§ **DESCRIPTION OF THE TASK**
The required output is all lines below that contain the word "This".

[Collected data]
------------------------------------

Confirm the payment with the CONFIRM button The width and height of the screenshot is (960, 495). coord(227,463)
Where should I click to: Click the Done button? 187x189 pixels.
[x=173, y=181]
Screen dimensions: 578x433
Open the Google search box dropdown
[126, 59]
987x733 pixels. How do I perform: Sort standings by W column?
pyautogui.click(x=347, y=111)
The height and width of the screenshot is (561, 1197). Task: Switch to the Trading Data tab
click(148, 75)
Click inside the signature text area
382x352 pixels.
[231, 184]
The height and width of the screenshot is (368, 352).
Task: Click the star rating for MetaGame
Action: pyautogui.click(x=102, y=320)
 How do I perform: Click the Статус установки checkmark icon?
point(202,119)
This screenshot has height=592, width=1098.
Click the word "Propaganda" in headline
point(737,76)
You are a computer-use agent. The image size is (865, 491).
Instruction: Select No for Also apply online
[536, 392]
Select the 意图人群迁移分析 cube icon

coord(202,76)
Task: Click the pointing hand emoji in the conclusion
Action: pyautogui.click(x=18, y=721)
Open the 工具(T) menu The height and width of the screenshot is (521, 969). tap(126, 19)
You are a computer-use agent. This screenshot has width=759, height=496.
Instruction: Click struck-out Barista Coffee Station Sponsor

------------------------------------

§ **RESULT OF THE TASK**
This screenshot has height=592, width=1098.
You are a computer-use agent. This screenshot has width=759, height=496.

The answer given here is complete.